(Beginning of RECORD EXTRACTS)
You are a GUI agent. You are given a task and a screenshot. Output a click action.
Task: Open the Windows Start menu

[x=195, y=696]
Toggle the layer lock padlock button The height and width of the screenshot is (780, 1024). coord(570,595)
(End of RECORD EXTRACTS)
(Beginning of RECORD EXTRACTS)
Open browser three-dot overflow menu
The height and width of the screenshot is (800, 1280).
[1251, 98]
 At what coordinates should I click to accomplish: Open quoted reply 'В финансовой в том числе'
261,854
(End of RECORD EXTRACTS)
**YOUR GOAL**
Output the lines above exactly, but only those between the line holding "You are a GUI" and the line holding "Toggle the layer", inclusive.

**ANSWER**
You are a GUI agent. You are given a task and a screenshot. Output a click action.
Task: Open the Windows Start menu

[x=195, y=696]
Toggle the layer lock padlock button The height and width of the screenshot is (780, 1024). coord(570,595)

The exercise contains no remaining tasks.